The majority of available studies to date have tended to focus mainly on the live performative aspects of rap. Relatively few have considered in substantive detail sampling and production as modes of knowledge-practice. Schloss’ work is one of a small number of extended studies on this conjuncture available to date. Amanda Sewell’s thesis, entitled A Typology of Sampling in Hip-Hop, is also an important contribution; however, its relative lack of engagement with the question of digital technology places it largely beyond the scope of this investigation. There are a good number of critical engagements with sampling in relation to pedagogy, including articles by Mickey Hess and Jeff Rice, both of which feature briefly as part of the current investigation.

5 For example, DJ Spooky samples the British improvising saxophonist Evan Parker on “Nommos Ascending”—a track from the album Celestial Mechanix: The Blue Series Mastermix.

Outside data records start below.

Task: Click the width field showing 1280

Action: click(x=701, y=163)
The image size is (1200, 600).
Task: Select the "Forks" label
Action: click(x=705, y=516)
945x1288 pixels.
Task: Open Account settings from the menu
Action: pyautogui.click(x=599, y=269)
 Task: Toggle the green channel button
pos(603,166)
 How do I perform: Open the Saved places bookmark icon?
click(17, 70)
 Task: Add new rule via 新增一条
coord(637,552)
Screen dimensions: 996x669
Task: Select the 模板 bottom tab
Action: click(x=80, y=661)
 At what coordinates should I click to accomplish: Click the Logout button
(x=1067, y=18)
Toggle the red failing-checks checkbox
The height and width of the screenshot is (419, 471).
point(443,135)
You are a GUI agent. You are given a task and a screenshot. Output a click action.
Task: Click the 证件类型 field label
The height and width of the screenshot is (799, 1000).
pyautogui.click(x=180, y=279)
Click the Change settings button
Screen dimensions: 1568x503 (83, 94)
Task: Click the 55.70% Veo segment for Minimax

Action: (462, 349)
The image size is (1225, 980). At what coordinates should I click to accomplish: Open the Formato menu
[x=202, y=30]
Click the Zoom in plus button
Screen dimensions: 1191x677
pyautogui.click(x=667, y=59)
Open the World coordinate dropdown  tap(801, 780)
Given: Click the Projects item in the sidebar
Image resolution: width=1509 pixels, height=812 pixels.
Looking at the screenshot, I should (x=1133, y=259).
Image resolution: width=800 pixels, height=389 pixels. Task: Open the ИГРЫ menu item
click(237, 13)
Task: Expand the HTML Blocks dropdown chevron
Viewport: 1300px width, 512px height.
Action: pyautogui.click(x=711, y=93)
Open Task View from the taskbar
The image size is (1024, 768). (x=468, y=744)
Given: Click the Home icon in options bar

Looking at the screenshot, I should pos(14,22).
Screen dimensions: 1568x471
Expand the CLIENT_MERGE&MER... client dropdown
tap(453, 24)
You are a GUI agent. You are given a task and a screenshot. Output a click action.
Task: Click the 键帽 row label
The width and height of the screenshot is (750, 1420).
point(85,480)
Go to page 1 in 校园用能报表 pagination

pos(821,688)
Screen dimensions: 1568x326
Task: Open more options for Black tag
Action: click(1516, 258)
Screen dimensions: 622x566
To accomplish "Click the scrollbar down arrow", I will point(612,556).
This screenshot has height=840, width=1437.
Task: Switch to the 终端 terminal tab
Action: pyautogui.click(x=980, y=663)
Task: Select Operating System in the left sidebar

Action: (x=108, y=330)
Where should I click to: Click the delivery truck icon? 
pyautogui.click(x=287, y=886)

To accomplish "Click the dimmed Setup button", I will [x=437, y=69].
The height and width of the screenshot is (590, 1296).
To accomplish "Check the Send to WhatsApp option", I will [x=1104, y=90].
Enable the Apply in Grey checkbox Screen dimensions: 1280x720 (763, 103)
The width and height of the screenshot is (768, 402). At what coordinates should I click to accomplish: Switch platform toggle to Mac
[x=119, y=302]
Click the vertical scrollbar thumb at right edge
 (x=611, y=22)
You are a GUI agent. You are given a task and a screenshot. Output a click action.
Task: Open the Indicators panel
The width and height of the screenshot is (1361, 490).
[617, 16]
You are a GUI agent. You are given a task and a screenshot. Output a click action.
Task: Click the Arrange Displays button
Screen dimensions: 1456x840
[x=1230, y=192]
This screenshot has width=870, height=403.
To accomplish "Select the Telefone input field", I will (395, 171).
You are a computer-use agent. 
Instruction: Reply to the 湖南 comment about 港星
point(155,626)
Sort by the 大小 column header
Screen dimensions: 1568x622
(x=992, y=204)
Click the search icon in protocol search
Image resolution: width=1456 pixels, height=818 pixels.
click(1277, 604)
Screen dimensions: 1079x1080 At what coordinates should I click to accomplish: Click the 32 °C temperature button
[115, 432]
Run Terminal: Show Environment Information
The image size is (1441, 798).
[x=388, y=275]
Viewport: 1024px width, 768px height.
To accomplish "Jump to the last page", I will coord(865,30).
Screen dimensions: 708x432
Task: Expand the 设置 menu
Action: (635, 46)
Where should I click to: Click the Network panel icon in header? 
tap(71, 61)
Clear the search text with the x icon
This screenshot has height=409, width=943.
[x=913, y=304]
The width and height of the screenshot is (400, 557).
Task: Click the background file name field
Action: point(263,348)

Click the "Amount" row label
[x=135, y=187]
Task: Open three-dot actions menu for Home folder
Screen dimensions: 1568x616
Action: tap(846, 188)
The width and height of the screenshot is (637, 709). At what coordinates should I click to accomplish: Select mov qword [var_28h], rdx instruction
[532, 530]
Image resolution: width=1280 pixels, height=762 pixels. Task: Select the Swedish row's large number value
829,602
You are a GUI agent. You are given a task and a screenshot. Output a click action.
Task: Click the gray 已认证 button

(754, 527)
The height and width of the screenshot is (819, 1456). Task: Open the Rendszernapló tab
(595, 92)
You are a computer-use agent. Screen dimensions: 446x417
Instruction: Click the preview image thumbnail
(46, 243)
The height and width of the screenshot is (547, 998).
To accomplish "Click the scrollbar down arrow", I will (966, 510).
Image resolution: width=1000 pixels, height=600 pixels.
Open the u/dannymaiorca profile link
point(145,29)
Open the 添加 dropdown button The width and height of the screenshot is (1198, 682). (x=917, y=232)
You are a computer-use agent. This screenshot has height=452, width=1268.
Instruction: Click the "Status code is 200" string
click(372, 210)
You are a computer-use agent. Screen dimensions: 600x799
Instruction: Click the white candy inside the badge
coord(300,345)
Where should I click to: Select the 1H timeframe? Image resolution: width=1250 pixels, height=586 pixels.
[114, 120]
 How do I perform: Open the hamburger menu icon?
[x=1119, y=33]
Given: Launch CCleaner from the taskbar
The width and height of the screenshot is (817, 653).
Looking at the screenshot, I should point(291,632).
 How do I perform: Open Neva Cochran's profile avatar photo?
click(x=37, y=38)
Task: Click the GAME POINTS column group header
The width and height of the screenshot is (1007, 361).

6 Stiegler derives a substantial part of his own analysis from theorist and semiotician Roland Barthes’s exploration of photography in Camera Lucida (3-60), drawing primarily from the concept of the spectatorial punctum, the “prick” by which the viewer of an analogue photograph is “punctured” or “wounded” by the “that-has- been,” by the traces of the past event inscribed in the photograph. Frances Dyson also points out (78-81) that Stiegler makes reference elsewhere (in Derrida and Stiegler 100-112) to Barthes’s essay “The Grain of ,” which articulates the singularity of the singing voice using his concept of the “grain” and provides an aural correlative to that of the photographic punctum.